23 nov 2016

La modorra vespertina

Con la intención de pasar la tarde amodorrado, hizo acopio de cojines y también pescó una manta. El teléfono y las gafas, cerca. Cuando le pareció que estaba todo dispuesto, se marchó a mear con el fin de no tener la necesidad de cambiar de postura en mucho rato.


Cumplido que estuvo con el cuerpo, se acomodó y fue arropándose metódico hasta dar con la postura ideal. Puso la tele en marcha y buscó canales soporíferos; al momento dio con uno en el que estaban poniendo un documental sobre África. Un dato atrajo su atención: una voz decía que uno de cada dos africanos carece de energía eléctrica con la que hacer su vida más cómoda. Africanos hay a cholón, añadió la voz. El dato era muy interesante y le provocaba cierto disgusto pero la manta ya le daba el calorcito adecuado y se durmió. 

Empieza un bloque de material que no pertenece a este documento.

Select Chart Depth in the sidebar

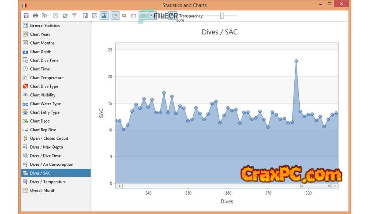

El televisor siguió a la suya con el documental que cuando terminó, sin solución de continuidad, dio paso a otro presentado por un insigne antropólogo británico con sombrero y pañuelo al cuello que iba acompañado por una actriz famosa en pantaloncete corto y camiseta bastante prieta. Iban primero en una avioneta y luego en un todoterreno japonés. Abrió los ojos un momento pero se giró al otro lado y siguió sesteando. En la pantalla, el doctor antropólogo se volvía tarumba explicando a su bella acompañante la gran maravilla que era encontrar una tribu como aquélla en la que las mujeres salen a buscar agua y hierbas comestibles recorriendo varios kilómetros y los hombres cazan monos y recolectan miel. Al rato abrió un ojo y la actriz y el sabio ya volaban hacia Londres en un avión comercial. 

La tele la emprendió con unos que desde su yate marcaban tiburones blancos y él siguió durmiendo durante casi todo el documental.